Find the N-th Value After K Seconds
Problem
You are given two integers n and k.
Initially, you start with an array a of n integers where a[i] = 1 for all 0 <= i <= n - 1. After each second, you simultaneously update each element to be the sum of all its preceding elements plus the element itself.
For example, after one second, a[0] remains the same, a[1] becomes a[0] + a[1], a[2] becomes a[0] + a[1] + a[2], and so on.
Return the value of a[n - 1] after k seconds.

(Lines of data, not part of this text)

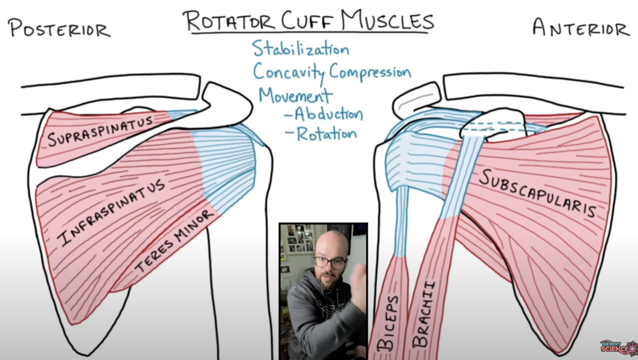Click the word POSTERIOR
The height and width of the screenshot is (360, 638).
coord(59,28)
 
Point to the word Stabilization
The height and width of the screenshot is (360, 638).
coord(300,49)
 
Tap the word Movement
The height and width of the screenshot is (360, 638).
coord(295,95)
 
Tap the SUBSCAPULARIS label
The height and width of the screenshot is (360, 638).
coord(538,193)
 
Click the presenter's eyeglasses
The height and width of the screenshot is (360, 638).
coord(329,262)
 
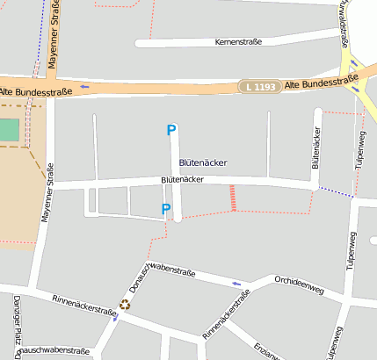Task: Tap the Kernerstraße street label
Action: pos(238,42)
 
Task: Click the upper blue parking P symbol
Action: pos(171,130)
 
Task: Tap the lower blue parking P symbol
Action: pos(165,209)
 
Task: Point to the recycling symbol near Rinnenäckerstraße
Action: pos(125,305)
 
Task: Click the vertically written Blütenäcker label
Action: pos(315,148)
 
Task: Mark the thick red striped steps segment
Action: pos(233,198)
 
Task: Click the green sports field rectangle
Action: pos(8,130)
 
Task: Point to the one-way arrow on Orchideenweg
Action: pos(236,284)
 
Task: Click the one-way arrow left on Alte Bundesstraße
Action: pos(85,87)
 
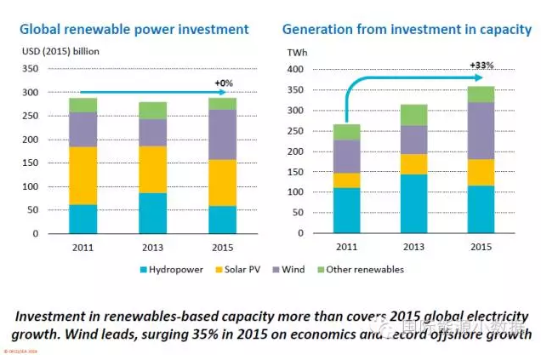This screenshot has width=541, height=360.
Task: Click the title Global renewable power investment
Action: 134,30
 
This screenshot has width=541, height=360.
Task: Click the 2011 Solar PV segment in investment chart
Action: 83,175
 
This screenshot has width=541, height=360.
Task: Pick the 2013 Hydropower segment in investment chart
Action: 153,213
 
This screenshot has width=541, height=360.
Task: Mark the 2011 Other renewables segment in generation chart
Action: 346,132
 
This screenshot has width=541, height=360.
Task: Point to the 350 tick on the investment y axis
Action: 30,68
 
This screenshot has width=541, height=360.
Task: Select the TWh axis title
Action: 298,52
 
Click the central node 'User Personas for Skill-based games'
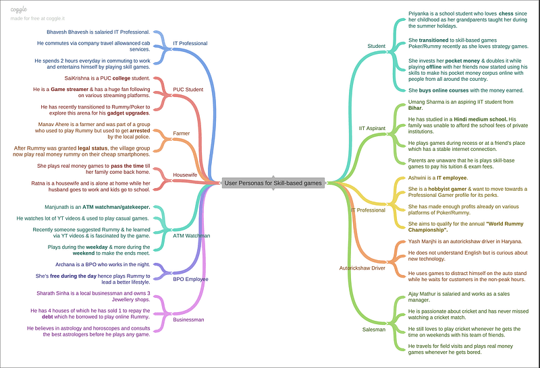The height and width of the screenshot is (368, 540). [x=273, y=182]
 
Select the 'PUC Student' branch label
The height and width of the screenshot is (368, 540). [x=188, y=90]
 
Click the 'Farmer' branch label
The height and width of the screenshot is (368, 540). [x=181, y=133]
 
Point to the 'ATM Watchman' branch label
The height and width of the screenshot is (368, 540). [x=192, y=236]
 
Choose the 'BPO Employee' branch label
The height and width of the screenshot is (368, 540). [x=190, y=278]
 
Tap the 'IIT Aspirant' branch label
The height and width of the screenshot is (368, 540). [x=372, y=127]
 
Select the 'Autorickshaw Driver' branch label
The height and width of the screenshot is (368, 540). [x=362, y=268]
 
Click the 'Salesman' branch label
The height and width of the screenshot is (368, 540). [x=373, y=330]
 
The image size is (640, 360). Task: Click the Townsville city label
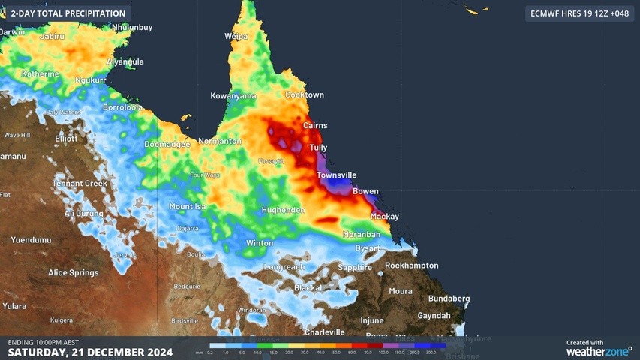(336, 175)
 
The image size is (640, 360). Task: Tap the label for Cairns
(314, 126)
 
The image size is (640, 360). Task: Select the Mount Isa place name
(188, 207)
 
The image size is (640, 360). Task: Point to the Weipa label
(236, 36)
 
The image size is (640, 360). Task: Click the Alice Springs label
(73, 273)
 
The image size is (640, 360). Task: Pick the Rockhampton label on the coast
(412, 266)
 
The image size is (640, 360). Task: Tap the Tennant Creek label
(80, 184)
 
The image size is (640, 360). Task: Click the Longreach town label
(284, 267)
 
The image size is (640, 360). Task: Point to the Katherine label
(40, 74)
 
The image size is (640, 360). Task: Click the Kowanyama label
(233, 96)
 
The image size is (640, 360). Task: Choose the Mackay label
(385, 217)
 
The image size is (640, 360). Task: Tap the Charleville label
(324, 332)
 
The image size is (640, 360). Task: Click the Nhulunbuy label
(132, 28)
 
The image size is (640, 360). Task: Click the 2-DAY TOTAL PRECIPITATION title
(68, 14)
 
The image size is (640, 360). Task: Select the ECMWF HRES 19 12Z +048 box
(578, 14)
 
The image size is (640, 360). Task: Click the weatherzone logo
(598, 350)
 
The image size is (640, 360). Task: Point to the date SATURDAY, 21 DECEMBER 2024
(90, 352)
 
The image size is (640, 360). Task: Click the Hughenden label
(284, 211)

Since the answer may be very large, return it modulo 10^9 + 7.
Examples
Example 1
Input: n = 4, k = 5
Output: 56
Explanation:
Second | State After
---|---
0 | [1,1,1,1]
1 | [1,2,3,4]
2 | [1,3,6,10]
3 | [1,4,10,20]
4 | [1,5,15,35]
5 | [1,6,21,56]
Example 2
Input: n = 5, k = 3
Output: 35
Explanation:
Second | State After
---|---
0 | [1,1,1,1,1]
1 | [1,2,3,4,5]
2 | [1,3,6,10,15]
3 | [1,4,10,20,35]
Constraints
1 <= n, k <= 1000
Solution
Method 1 – Combinatorics (Stars and Bars)
Intuition
After each second, the update rule is equivalent to prefix sums. The value at the end, a[n-1], after k seconds, is the number of ways to distribute k indistinguishable increments among n positions, which is a classic stars and bars problem. The answer is C(n+k-1, n-1).
Approach
- The answer is the binomial coefficient C(n+k-1, n-1).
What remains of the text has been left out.